I tried to break my autosave library in 25 different ways, and it survived
Over the last few weeks, I’ve been building Savior, a tiny, dependency-free autosave engine for HTML forms.
The goal is simple: users should never lose what they write.
It sounds easy, but guaranteeing that in every situation is another story. Before releasing v0.3.0, I set up a crash-test suite with 25 manual scenarios. No automation yet. Just real testing of the real library in real conditions.

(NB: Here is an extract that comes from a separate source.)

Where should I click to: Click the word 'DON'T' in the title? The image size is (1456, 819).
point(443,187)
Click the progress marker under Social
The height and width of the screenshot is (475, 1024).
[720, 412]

Here are a few of the situations I used to try and break it:
Flaky storage drivers
Random failures in save, load, or clear.
Corrupted or invalid JSON
Broken JSON placed directly in LocalStorage before initialization.
Dynamic DOM changes
Inputs added or removed after Savior.init.
Cloned forms
Identical nodes with different identifiers.
Stress input
Hundreds of rapid input events fired in a row.
External tampering
Storage keys deleted or altered while typing.
Restricted environments
Private mode, quota issues, partial storage support.
The result
Across all 25 tests, Savior showed the same behavior:
- zero unhandled exceptions
- stable and predictable restore
- strict isolation between forms
- identical behavior with LocalStorage and SessionStorage
- effective debouncing under heavy input
These are small wins for a small library, but meaningful ones. The process turned a simple autosave script into something more reliable than I first expected.
The project also received its first stars today. A small detail, but enough to make the work feel real.
If you want to take a look:
https://github.com/Pepp38/Savior
What’s next
Probably automated tests.
Maybe more drivers.
Maybe a deeper look at the internal workflow.
For now, v0.3.0 is out, stable, and I’m satisfied with where it landed.